The Invisible Horror of The Shining
If you’d make a ranking of perennially popular video essay topics, Stanley Kubrick would probably come a close second to Wes Anderson. And among Kubrick’s films, The Shining (1980) would undoubtedly place very high. There’s a handful of video essays on that movie on this very site, from a mash-up to an eerie 360° rendition of its setting, from a spatial re-imagining to an analysis of its camerawork. Kristian Williams acknowledges that avalanche of attention in his introduction to this piece on the 1980 horror classic. But he makes the case that this film is the gift that keeps on giving, in that it reveals new layers with every repeat viewing. The layer he unfolds in this particular video essay is the movie’s sound design.
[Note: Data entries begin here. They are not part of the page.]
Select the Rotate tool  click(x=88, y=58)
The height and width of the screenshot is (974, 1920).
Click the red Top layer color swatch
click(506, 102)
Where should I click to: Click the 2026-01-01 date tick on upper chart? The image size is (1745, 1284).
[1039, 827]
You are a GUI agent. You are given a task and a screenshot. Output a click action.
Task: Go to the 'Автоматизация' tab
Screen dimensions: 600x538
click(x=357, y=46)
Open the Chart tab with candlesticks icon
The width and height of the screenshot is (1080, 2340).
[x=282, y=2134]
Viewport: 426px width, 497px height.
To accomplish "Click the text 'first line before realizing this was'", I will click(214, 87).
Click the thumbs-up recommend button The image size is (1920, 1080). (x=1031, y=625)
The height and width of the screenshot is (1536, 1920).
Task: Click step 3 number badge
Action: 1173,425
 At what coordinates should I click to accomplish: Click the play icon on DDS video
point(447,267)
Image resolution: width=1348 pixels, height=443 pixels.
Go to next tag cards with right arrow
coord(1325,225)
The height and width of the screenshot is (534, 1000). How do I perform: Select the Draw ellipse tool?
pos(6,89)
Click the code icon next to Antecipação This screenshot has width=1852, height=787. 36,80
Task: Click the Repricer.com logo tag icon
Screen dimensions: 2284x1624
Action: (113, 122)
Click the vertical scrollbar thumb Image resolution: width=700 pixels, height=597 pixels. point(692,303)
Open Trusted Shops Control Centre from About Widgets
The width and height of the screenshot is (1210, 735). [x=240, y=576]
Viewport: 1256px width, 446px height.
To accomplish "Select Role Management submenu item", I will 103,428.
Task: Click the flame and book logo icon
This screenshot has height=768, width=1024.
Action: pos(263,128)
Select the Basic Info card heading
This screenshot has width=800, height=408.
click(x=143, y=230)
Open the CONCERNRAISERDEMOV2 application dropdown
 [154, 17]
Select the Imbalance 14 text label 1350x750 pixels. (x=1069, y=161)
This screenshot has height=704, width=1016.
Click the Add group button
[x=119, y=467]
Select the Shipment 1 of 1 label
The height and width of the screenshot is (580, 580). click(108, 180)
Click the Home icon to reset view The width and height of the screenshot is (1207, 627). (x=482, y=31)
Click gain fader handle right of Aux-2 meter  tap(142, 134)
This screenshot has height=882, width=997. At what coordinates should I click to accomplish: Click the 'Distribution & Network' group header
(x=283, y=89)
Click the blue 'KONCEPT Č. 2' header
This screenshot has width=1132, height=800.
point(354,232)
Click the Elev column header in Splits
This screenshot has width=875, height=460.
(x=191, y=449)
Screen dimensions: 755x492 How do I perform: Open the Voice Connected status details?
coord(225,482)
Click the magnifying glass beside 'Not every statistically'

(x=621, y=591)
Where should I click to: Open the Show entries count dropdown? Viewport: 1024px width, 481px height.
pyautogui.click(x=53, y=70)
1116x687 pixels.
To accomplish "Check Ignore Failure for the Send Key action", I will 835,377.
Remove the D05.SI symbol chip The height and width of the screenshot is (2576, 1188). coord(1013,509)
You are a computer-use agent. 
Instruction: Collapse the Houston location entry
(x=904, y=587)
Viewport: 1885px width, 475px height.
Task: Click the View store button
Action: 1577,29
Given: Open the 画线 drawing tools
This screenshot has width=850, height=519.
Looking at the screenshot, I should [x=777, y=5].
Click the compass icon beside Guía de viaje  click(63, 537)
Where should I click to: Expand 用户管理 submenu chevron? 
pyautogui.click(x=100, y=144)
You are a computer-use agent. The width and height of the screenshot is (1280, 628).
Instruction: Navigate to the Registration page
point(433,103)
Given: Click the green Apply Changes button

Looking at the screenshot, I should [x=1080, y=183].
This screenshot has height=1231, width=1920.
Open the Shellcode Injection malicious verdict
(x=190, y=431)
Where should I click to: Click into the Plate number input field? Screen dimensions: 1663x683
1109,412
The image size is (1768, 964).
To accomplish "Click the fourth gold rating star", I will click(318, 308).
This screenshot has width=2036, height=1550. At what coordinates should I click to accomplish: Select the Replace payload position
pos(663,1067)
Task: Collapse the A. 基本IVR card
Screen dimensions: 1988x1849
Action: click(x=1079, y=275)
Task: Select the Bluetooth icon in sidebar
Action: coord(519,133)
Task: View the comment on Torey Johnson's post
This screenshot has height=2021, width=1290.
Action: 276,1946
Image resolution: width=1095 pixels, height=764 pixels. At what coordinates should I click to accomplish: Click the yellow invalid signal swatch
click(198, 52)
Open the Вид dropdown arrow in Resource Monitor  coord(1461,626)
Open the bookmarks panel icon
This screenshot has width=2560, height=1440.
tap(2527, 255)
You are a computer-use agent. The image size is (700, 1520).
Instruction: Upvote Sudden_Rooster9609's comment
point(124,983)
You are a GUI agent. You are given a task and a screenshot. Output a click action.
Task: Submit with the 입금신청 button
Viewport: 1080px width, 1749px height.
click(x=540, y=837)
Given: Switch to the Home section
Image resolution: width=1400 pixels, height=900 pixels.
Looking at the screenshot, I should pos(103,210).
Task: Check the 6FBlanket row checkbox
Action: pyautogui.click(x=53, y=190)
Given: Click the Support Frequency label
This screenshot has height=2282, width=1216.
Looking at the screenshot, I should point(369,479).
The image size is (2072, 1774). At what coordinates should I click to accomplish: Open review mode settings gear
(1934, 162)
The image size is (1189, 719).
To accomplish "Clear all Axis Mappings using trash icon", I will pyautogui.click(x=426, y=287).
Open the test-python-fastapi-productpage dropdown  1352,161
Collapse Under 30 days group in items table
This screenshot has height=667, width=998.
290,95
Kaptain Kristian takes an unexpected approach, applying a term usually reserved for animation films to Kubrick’s live action movie. Mickey mousing is the practice of matching music very closely to the actions seen on screen. It is common in (cartoons but less so in live action films. It is especially uncommon to encounter this technique in a film that uses pre-existing music (instead of having a composer work to a locked edit). In The Shining however, many movements of the characters often line up perfectly with Béla Bartók’s 1930s musical composition Music for Strings, Percussion and Celesta. Whole series of minor actions are in synch with the music, as if it was composed with those actions in mind. This video essay uses expert editing (and re-editing) to illustrate its analysis, even finding serendipitous connections that play into the movie’s mythic reputation. But make no mistake: Kaptain Kristian never veers into mere fan theory territory, but convincingly shows how the masterly placement of musical cues contributes to the film’s enduring impact.